Verktyg/ToolsPosted by Gunvor 2011-11-14 01:01:39
Fogsvans is 'handsaw'. The word is borrowed from German Fuchsschwanz, literally ‘foxtail’, because of the shape of the tool.
Fuchs and fox go back to the Germanic root *fuh and further back Indoeuropean *puk-, ‘tail’. Swedish has has also borrowed the word Fuchs, spelled Fux, meaning a bay or sorrel horse, or a nightfly. The Swedish word for fox, räv probably means reddish brown.
Schwanz is ‘tail’or ‘train on a ball gown’, from the Middle High German verb schwanzen, ‘to swing back and forth’, from Germanic *swangatjan (English swank), an iterative or intensitive variation of *swenganan ‘to swing’.

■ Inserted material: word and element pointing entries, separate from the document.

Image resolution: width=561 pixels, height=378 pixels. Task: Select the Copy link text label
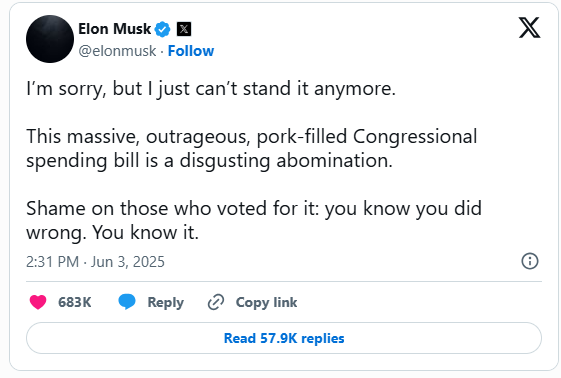pos(266,303)
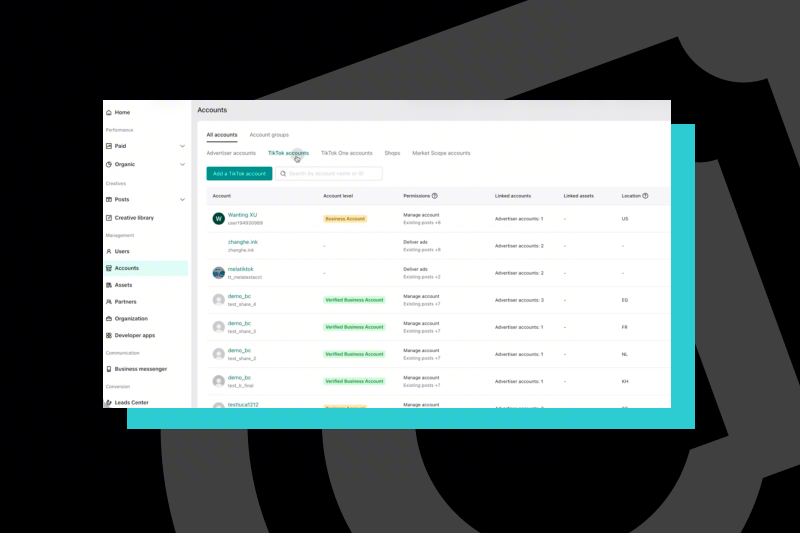Screen dimensions: 800x533
Task: Expand the Paid menu chevron
Action: tap(182, 146)
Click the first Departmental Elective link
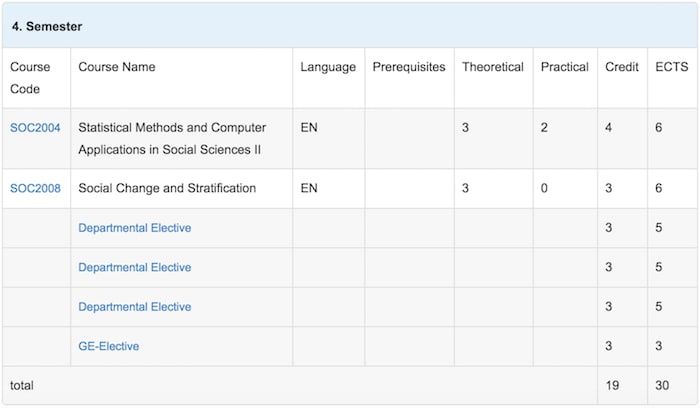 (x=134, y=228)
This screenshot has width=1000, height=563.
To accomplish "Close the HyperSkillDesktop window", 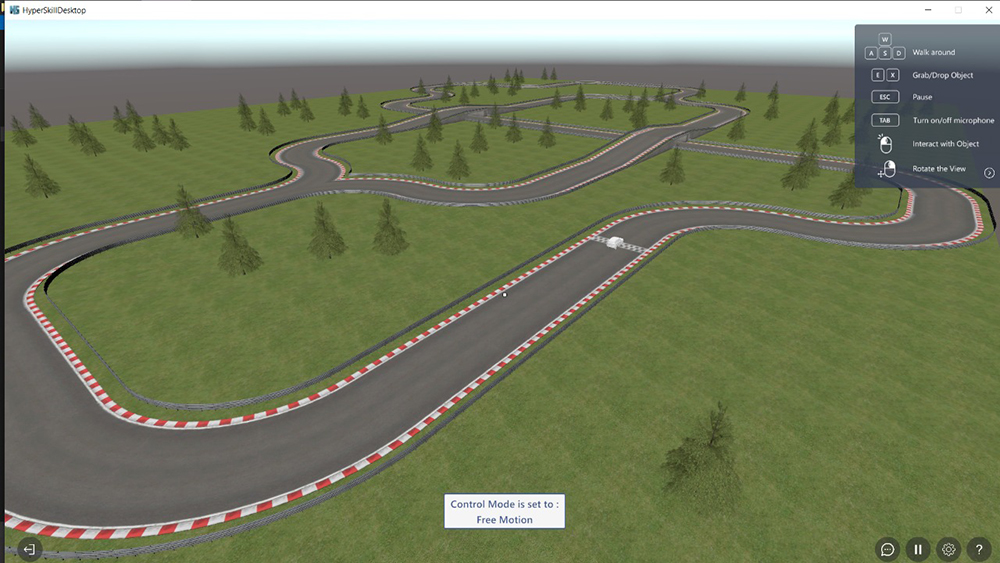I will pyautogui.click(x=986, y=9).
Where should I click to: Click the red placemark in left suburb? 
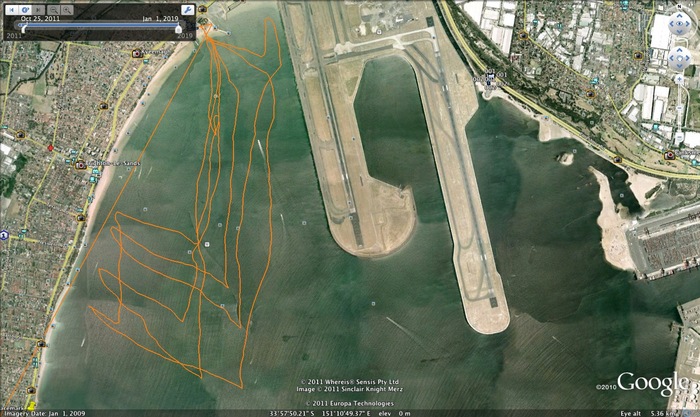click(51, 147)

Verktyg/ToolsPosted by Gunvor 2011-07-27 10:20:40
Gaffel is ‘fork’. This is en högaffel – 'a hay-fork'. Gaffel is a loan from Low German gaffel (German Gabel, Angelsaxon geafl). Origin unclear but it could be a loan into West Germanic from Celtic (Irish gabul, ‘fork’, ‘forked branch’), or a derivative from Germanic gab, Old English gaffe, ‘hook’ (from which Modern English gaffe, ‘blunder’).
Fork comes from Latin furca, ‘hay-fork. Bifurcation is when something (e.g. a river or a blood vessel) splits in two.
Verktyg/ToolsPosted by Gunvor 2011-01-22 18:19:31
En kam (kammen, kammar, kammarna) is 'a comb'. The verb 'to comb' is att kamma.
The tuft of hair beside the comb is a hårtuss.